## [Working data]
'''
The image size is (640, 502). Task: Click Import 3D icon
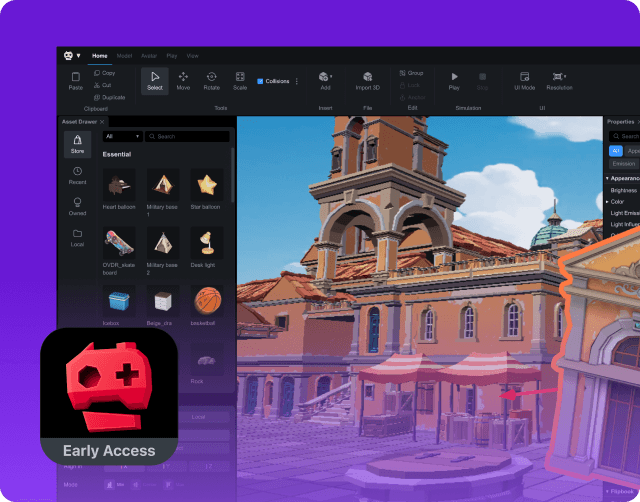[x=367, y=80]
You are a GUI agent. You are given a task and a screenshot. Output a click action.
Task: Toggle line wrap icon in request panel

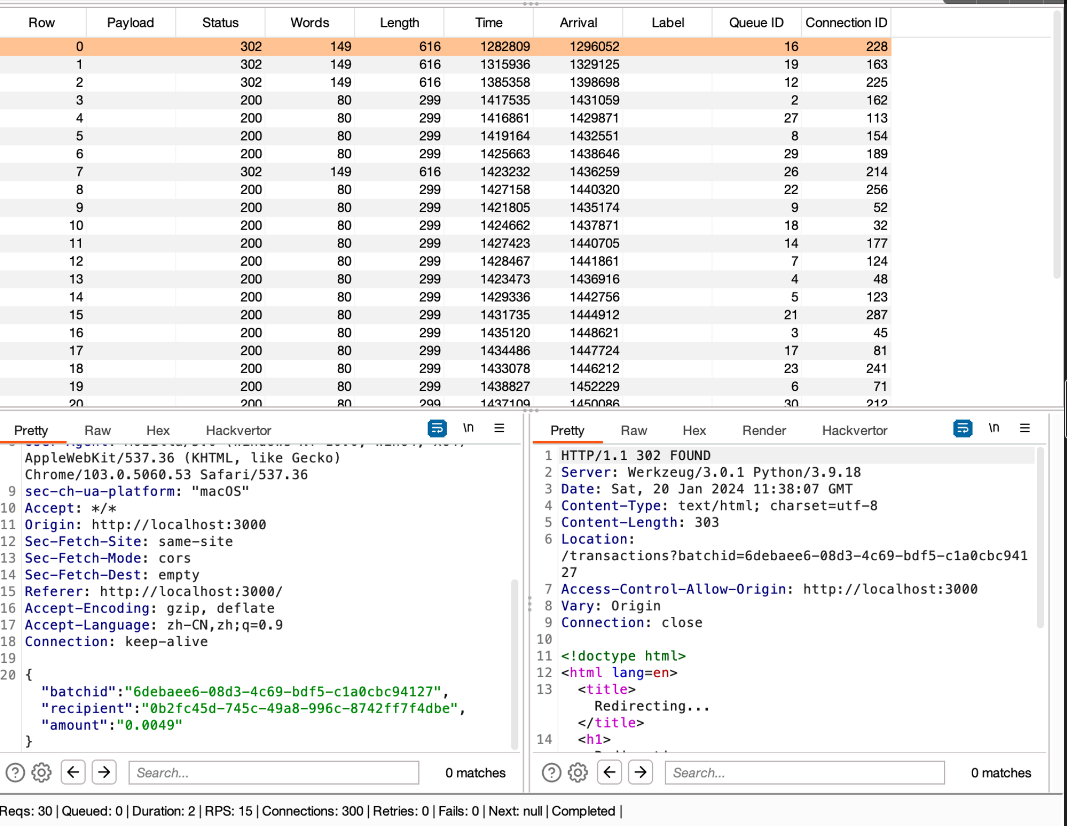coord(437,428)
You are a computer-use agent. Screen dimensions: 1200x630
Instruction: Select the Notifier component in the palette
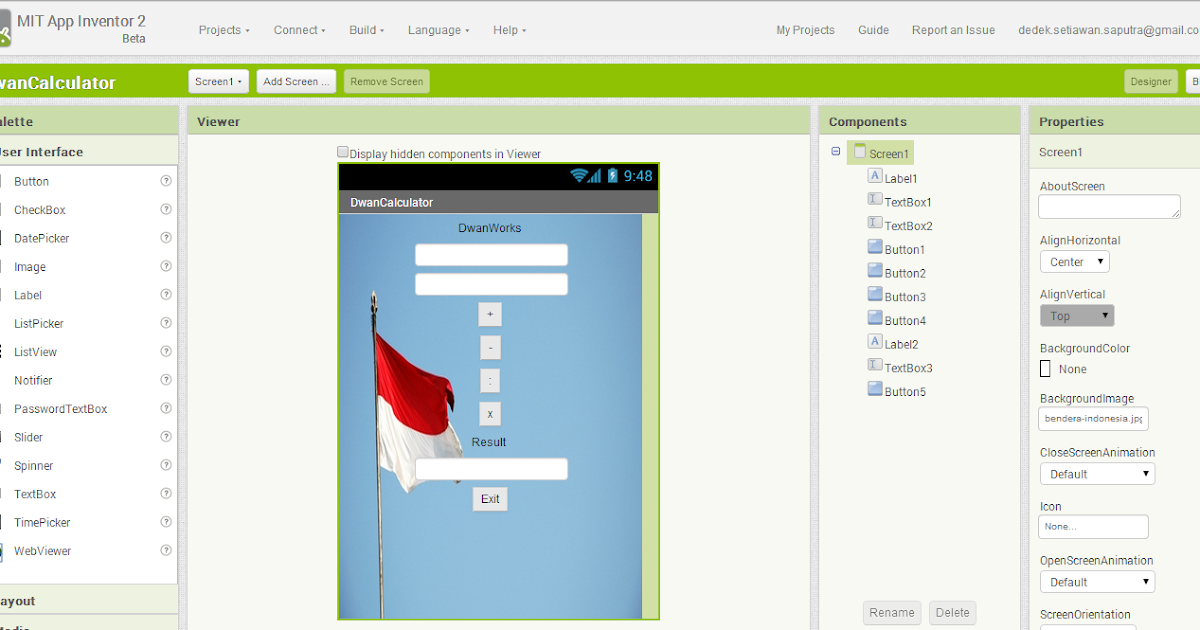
'''
'''
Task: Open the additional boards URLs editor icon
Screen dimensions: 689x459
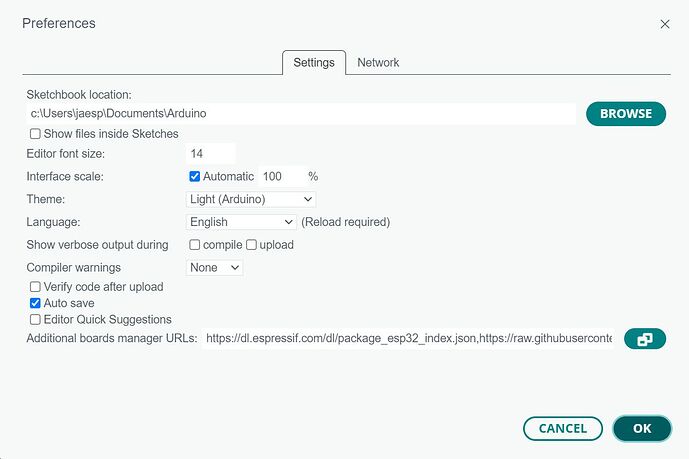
'''
## [About this task]
Look above for the line with "Task: Open the" and the line with "Screen dimensions: 689x459", and reproduce exactly those two lines plus every line between, nothing more.

## [Completed task]
Task: Open the additional boards URLs editor icon
Screen dimensions: 689x459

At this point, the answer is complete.